**Instructions to follow**
Repeat each record below exactly, dropping the pictures.

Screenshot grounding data
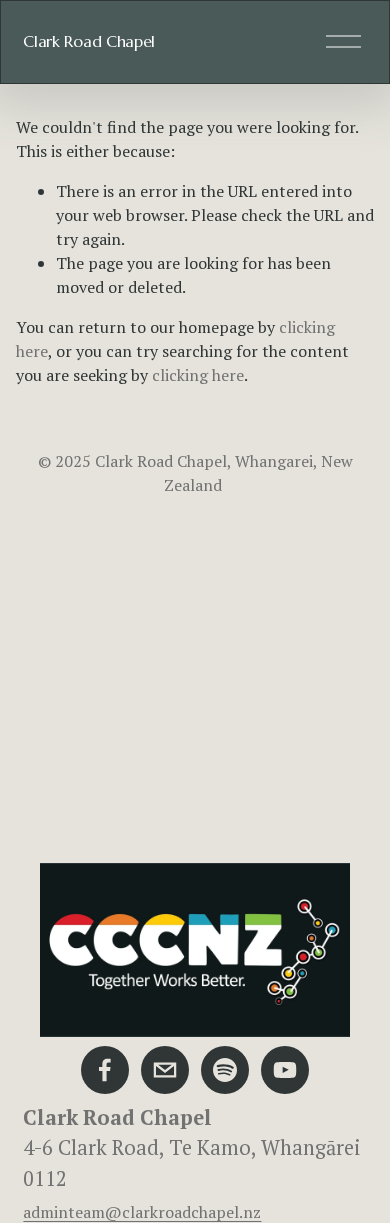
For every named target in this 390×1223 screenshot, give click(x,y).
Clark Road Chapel (89, 41)
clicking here (198, 375)
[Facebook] (105, 1070)
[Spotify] (225, 1070)
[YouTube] (285, 1070)
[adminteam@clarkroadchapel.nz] (165, 1070)
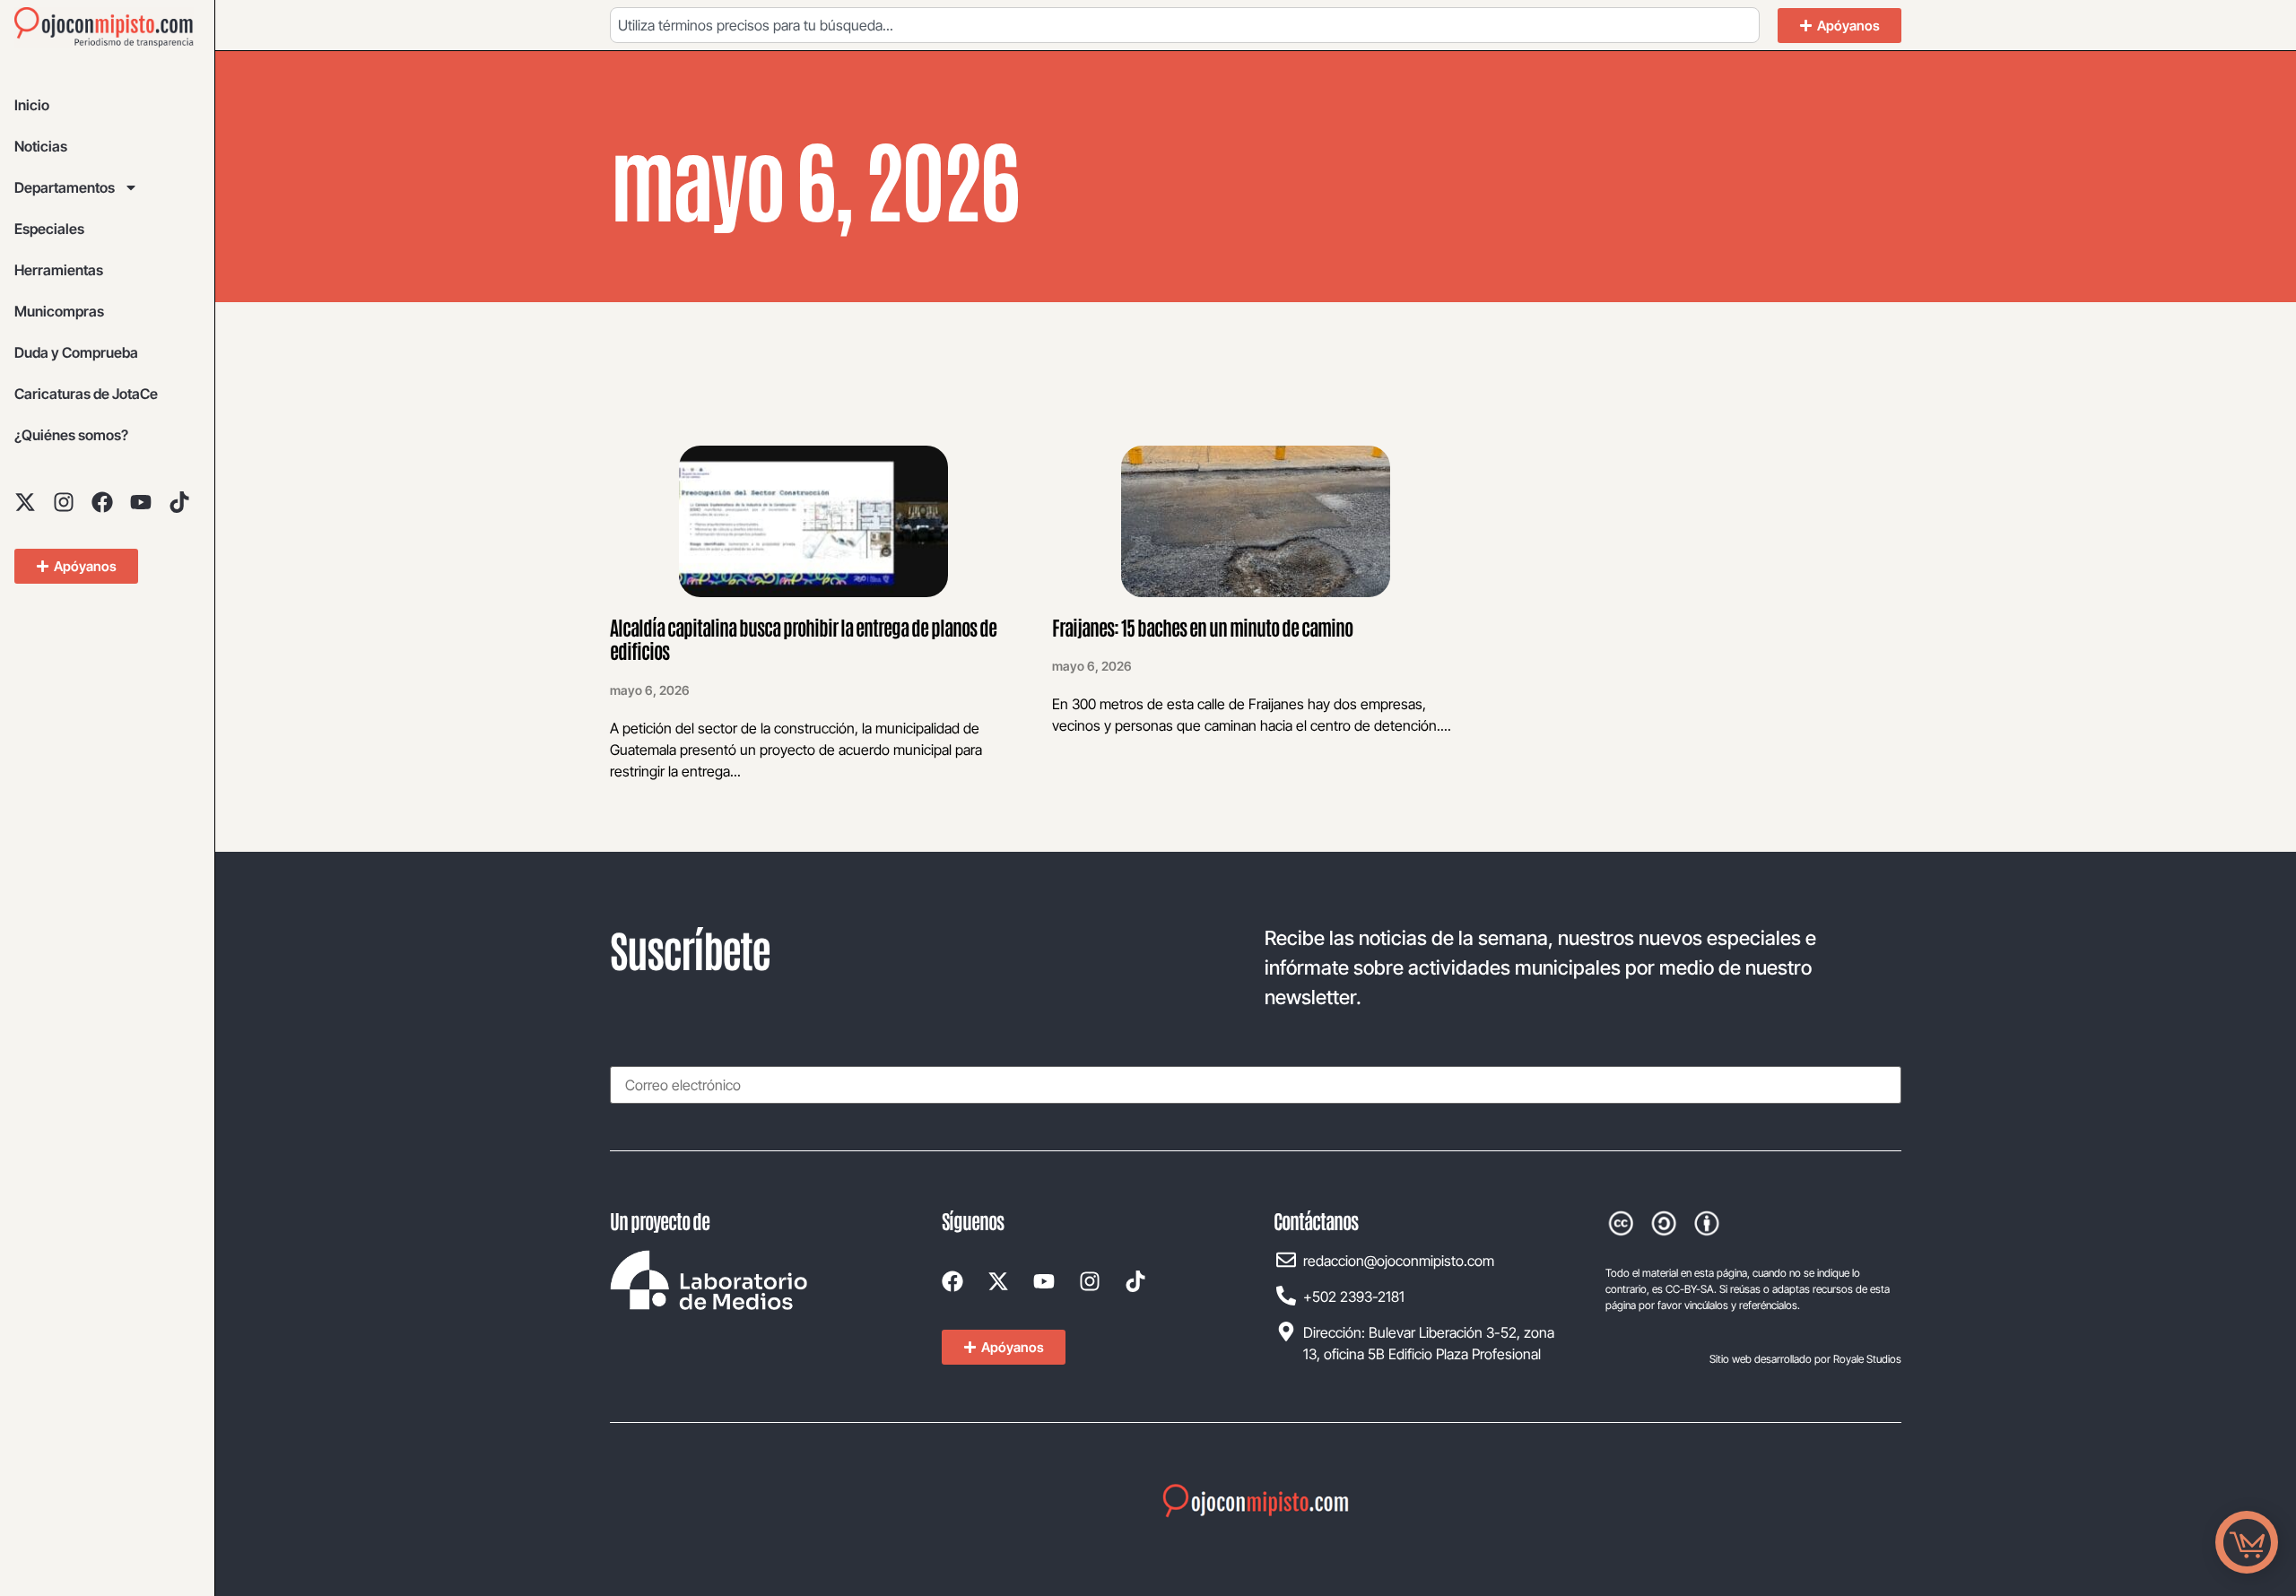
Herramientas (58, 270)
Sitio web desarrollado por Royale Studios (1805, 1359)
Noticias (40, 146)
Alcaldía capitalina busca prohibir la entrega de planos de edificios (803, 638)
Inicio (31, 105)
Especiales (49, 229)
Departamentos (64, 187)
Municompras (59, 311)
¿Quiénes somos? (71, 435)
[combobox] (1185, 25)
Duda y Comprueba (76, 352)
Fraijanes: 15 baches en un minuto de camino (1202, 626)
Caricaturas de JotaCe (86, 394)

**Reply to the exercise**
For every named target in this 390×1223 screenshot, give click(x,y).
Clark Road Chapel (89, 41)
clicking here (198, 375)
[Facebook] (105, 1070)
[Spotify] (225, 1070)
[YouTube] (285, 1070)
[adminteam@clarkroadchapel.nz] (165, 1070)
Herramientas (58, 270)
Sitio web desarrollado por Royale Studios (1805, 1359)
Noticias (40, 146)
Alcaldía capitalina busca prohibir la entrega de planos de edificios (803, 638)
Inicio (31, 105)
Especiales (49, 229)
Departamentos (64, 187)
Municompras (59, 311)
¿Quiénes somos? (71, 435)
[combobox] (1185, 25)
Duda y Comprueba (76, 352)
Fraijanes: 15 baches en un minuto de camino (1202, 626)
Caricaturas de JotaCe (86, 394)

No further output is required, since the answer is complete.